Encontramos a Diego Spina, creyente que soporta, espe­rando un más allá, la traición y la separa­ción de su esposa, y ha encaminado a su hijo Lucio a la carrera eclesiástica. Al en­terarse de que el hijo, renunciando al sa­cerdocio, se ha refugiado junto a su madre, desesperado corre a buscarle, pero acaba muriendo bajo las ruedas de un automóvil. Un médico prueba en él una inyección, y Diego resucita y se presenta, ante la estu­pefacción de los suyos, armado con un fusil que descarga sobre el amante de la esposa; su carácter ha cambiado por completo. Per­donar resulta inútil, dice, para el que ha estado en el más allá sin encontrar nada. Pero su hijo Lucio se encarga de calmarlo: su alma, después de la muerte, se ha en­contrado con Dios, y Dios mismo no deja saber nada que Él no quiera. Es un milagro ante el cual hay que vivir, sin necesidad de saber, pero con la única condición de creer. La presencia de Dios determina en­tonces otro milagro: como ante una llamada sobrenatural, la pequeña paralítica Lia se levanta y anda.
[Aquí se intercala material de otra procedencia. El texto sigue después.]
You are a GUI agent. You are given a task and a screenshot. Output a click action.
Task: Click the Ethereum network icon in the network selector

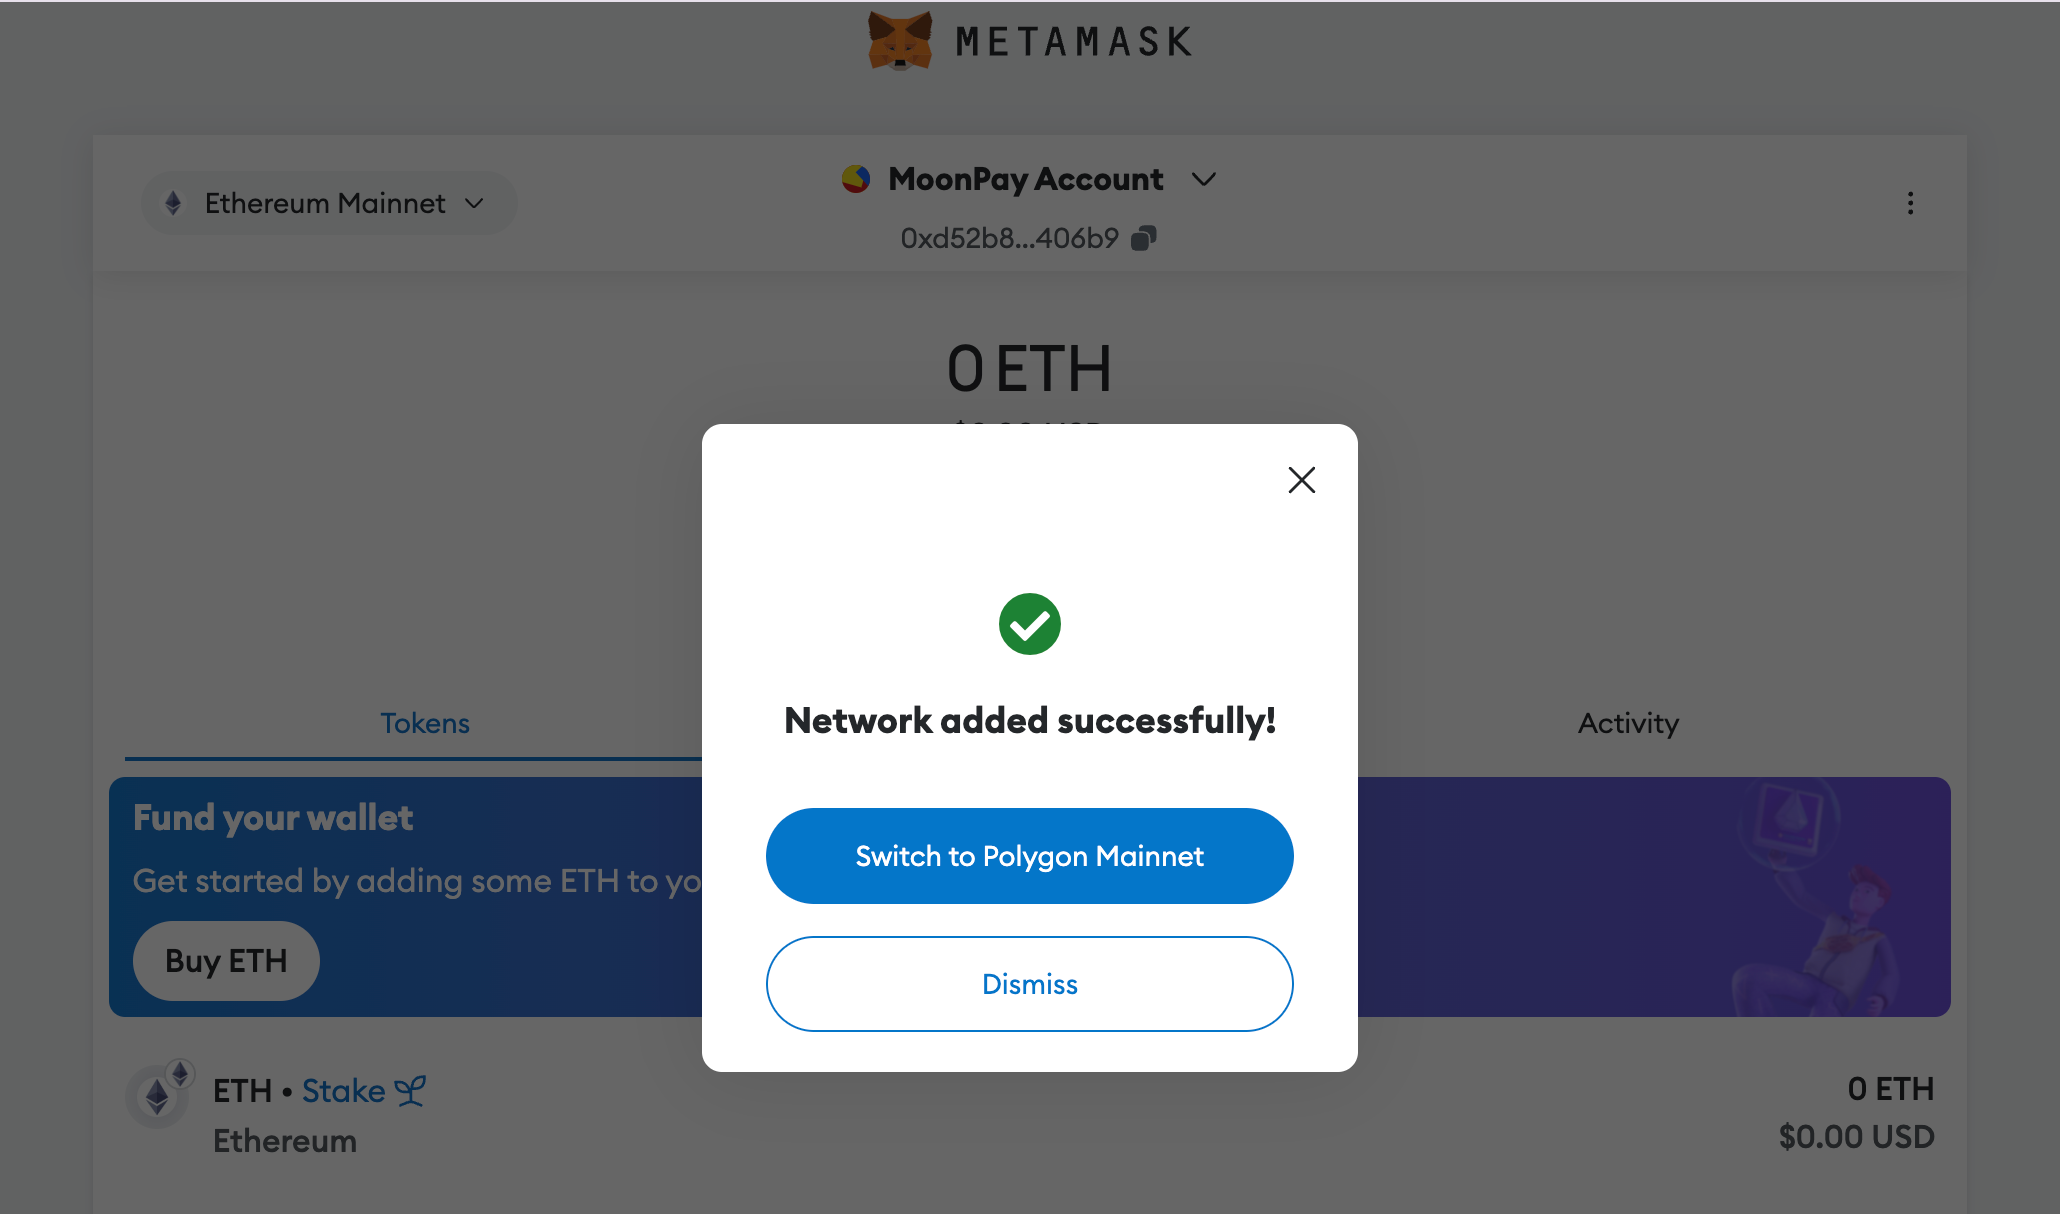tap(174, 203)
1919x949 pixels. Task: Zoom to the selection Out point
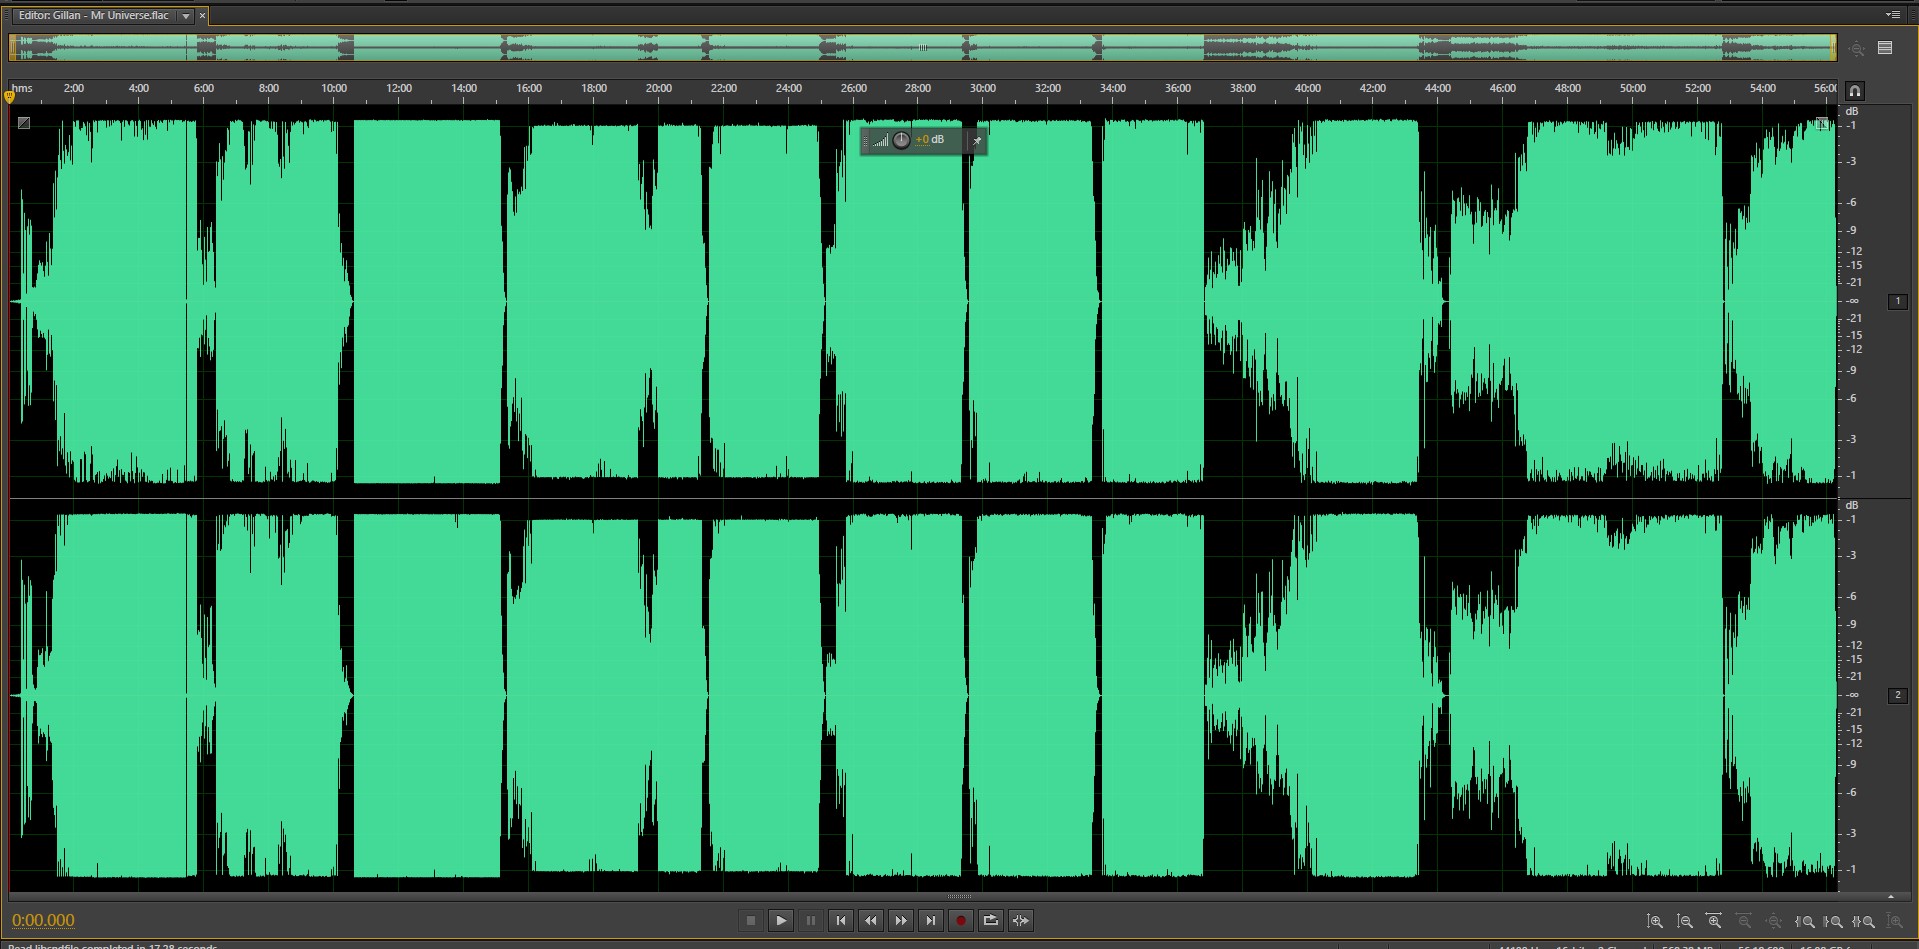tap(1833, 922)
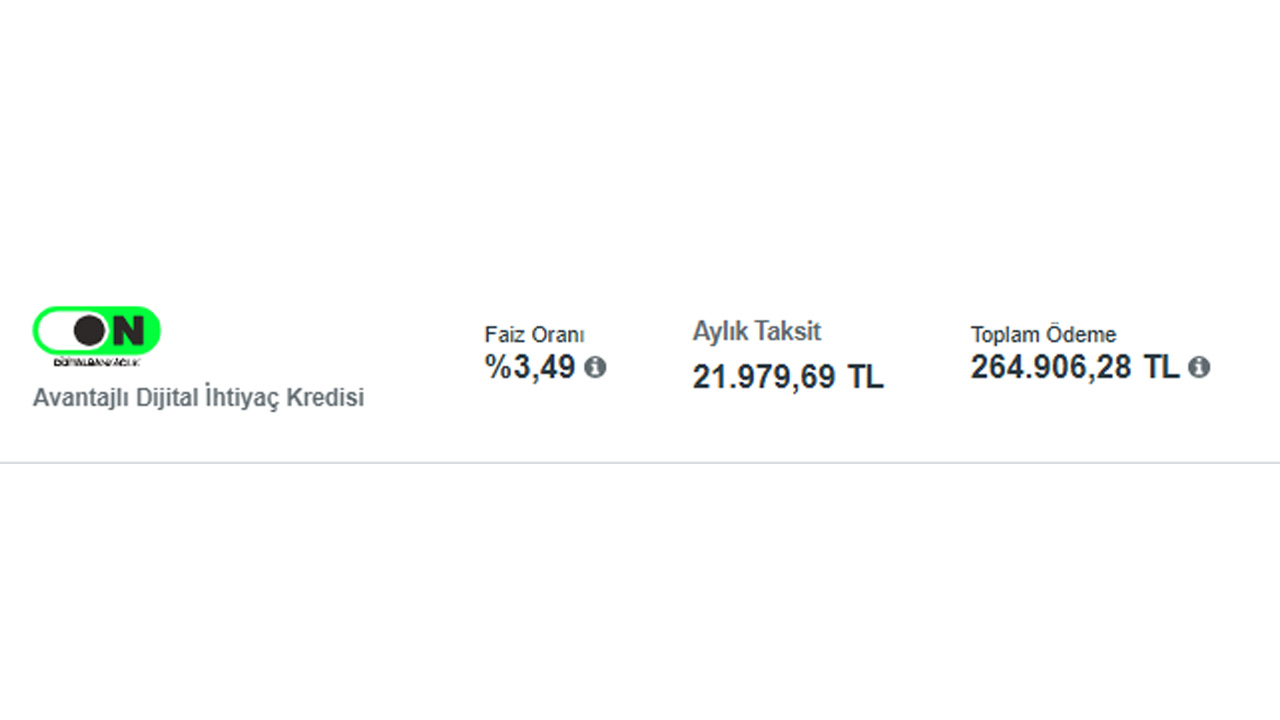Click the gray divider line below offer
Screen dimensions: 1280x720
point(640,463)
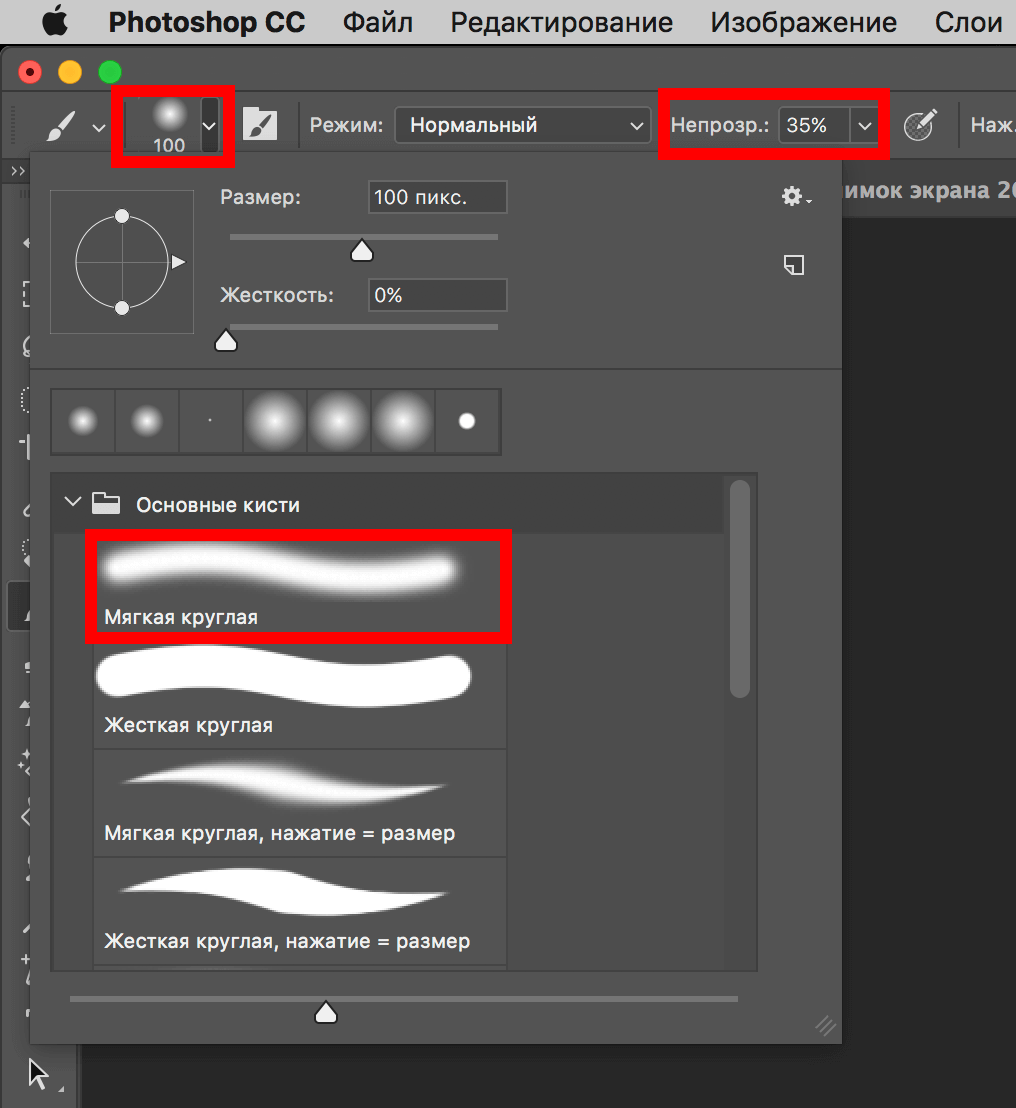Click the brush angle and roundness circle widget

[x=121, y=262]
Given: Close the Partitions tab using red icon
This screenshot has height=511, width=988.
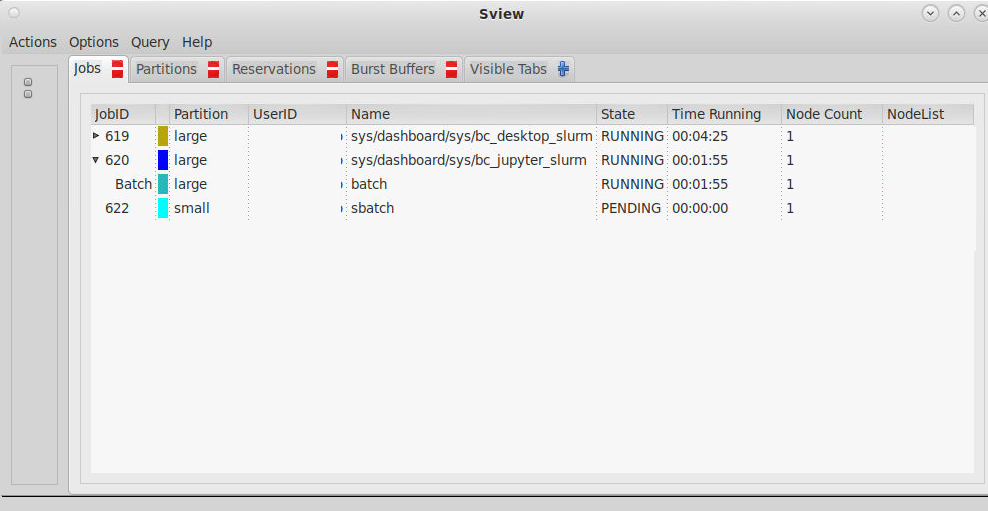Looking at the screenshot, I should (213, 69).
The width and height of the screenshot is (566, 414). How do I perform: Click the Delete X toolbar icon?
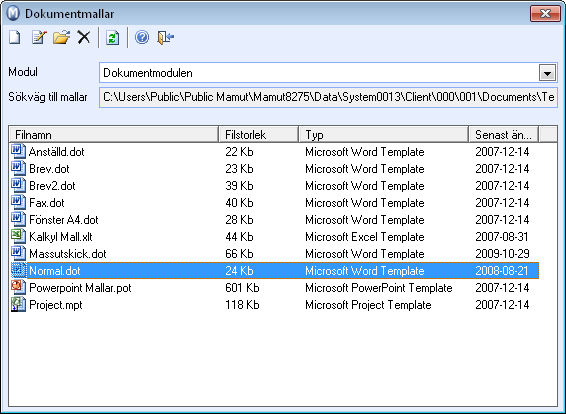point(84,37)
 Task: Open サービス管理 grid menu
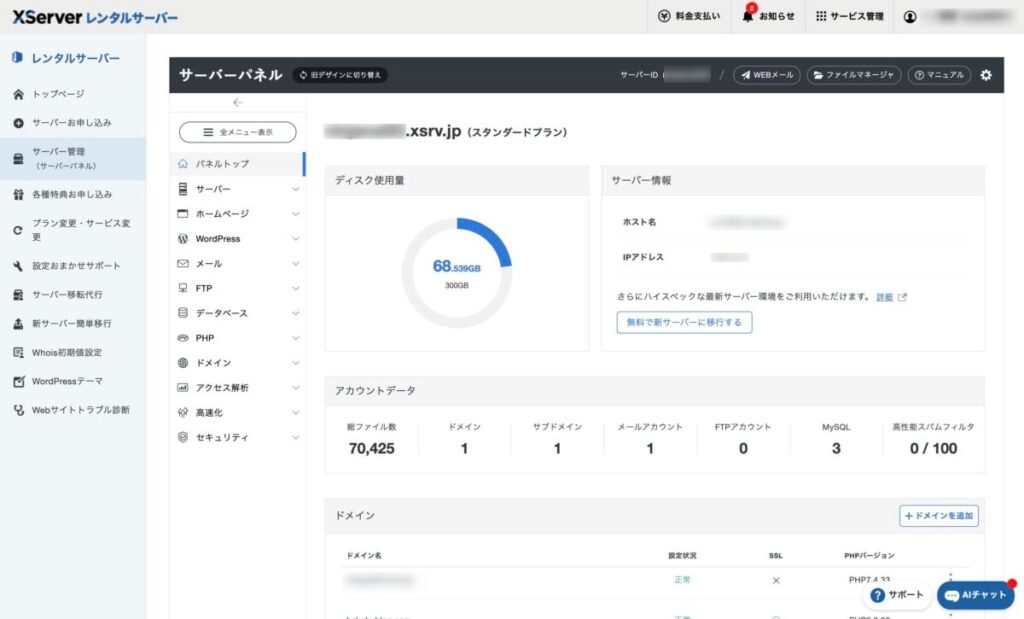(x=849, y=16)
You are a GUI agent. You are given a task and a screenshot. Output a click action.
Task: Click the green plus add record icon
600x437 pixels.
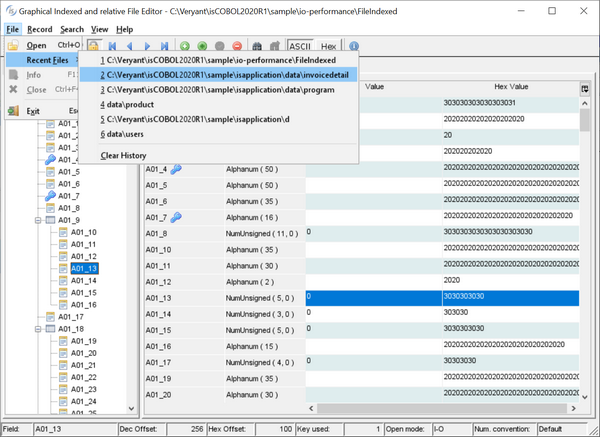[x=185, y=46]
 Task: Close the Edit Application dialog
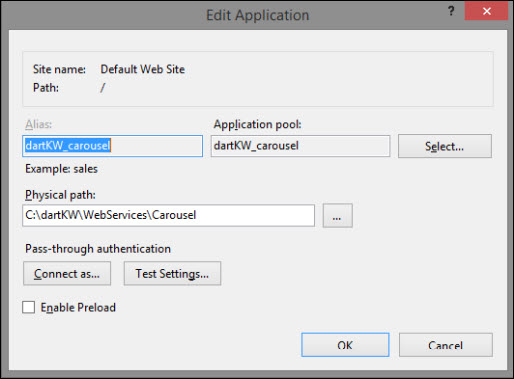486,11
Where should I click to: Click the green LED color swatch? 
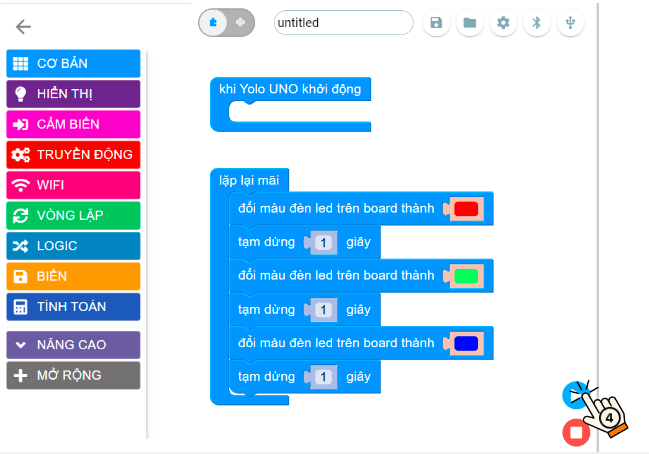click(466, 276)
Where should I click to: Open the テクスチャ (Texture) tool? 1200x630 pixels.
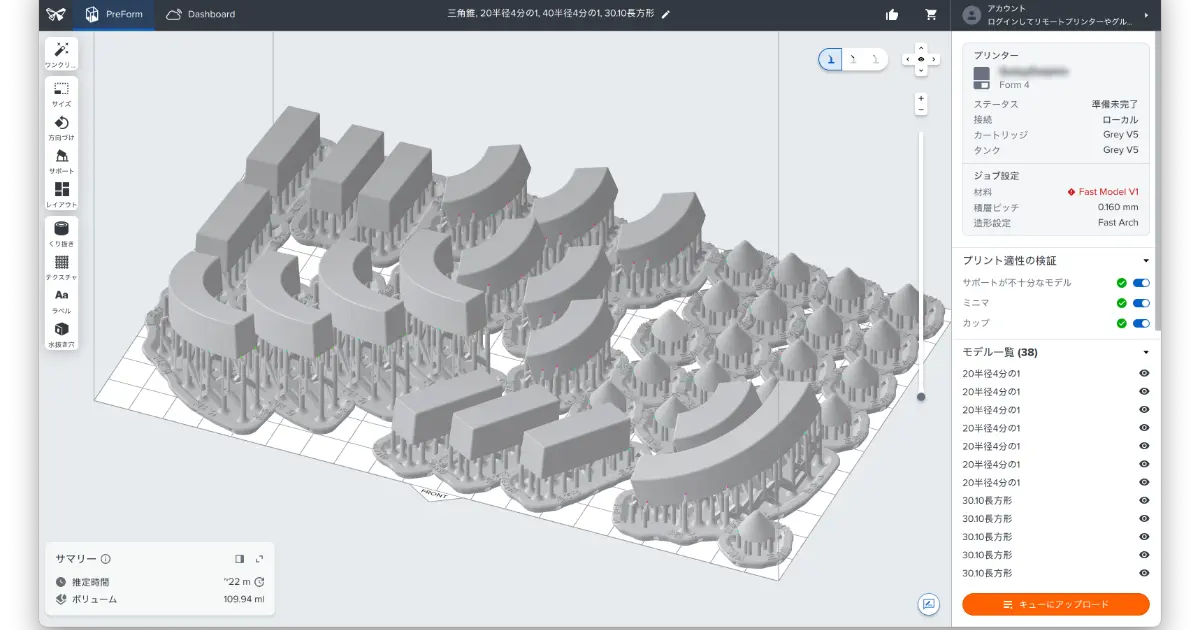tap(61, 267)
El esfuerzo dialéctico em­pleado para sostener el mito es grande, pero cede ante resultados convencionales; frente a esta presunta fe se echa de menos el pudor de A la salida (v.), verdadero mito del más allá. En cambio, hay aquí una proyección absurda de un hecho gratuito en símbolos externos, como si el verdadero mito del escritor no consistiese en su con­dición humana y en sus propios problemas. La conclusión pirandelliana sobre el más allá se queda en un estupor sin otra ex­plicación que no sea desgraciadamente in­motivada. La muerte se impone como un desgarramiento inevitable, dolor irracional, gritos y lamentos, es decir, como una con­vulsión de los sentidos. Pero ese falso diá­logo sobre el alma no tiene siquiera, por parte del hombre resucitado e infernal, el estremecimiento de lo fantasmal. En el fondo, en la desilusión del resucitado hay una indecisa carga de supersticiones, ce­guera, fanatismos e ignorancias populares. Popular es el racional simplicismo y la facilidad de las explicaciones, el hecho de una fe tan «material». En ésta, como en otras obras, el autor revela un culto por lo regional de sentido universalista.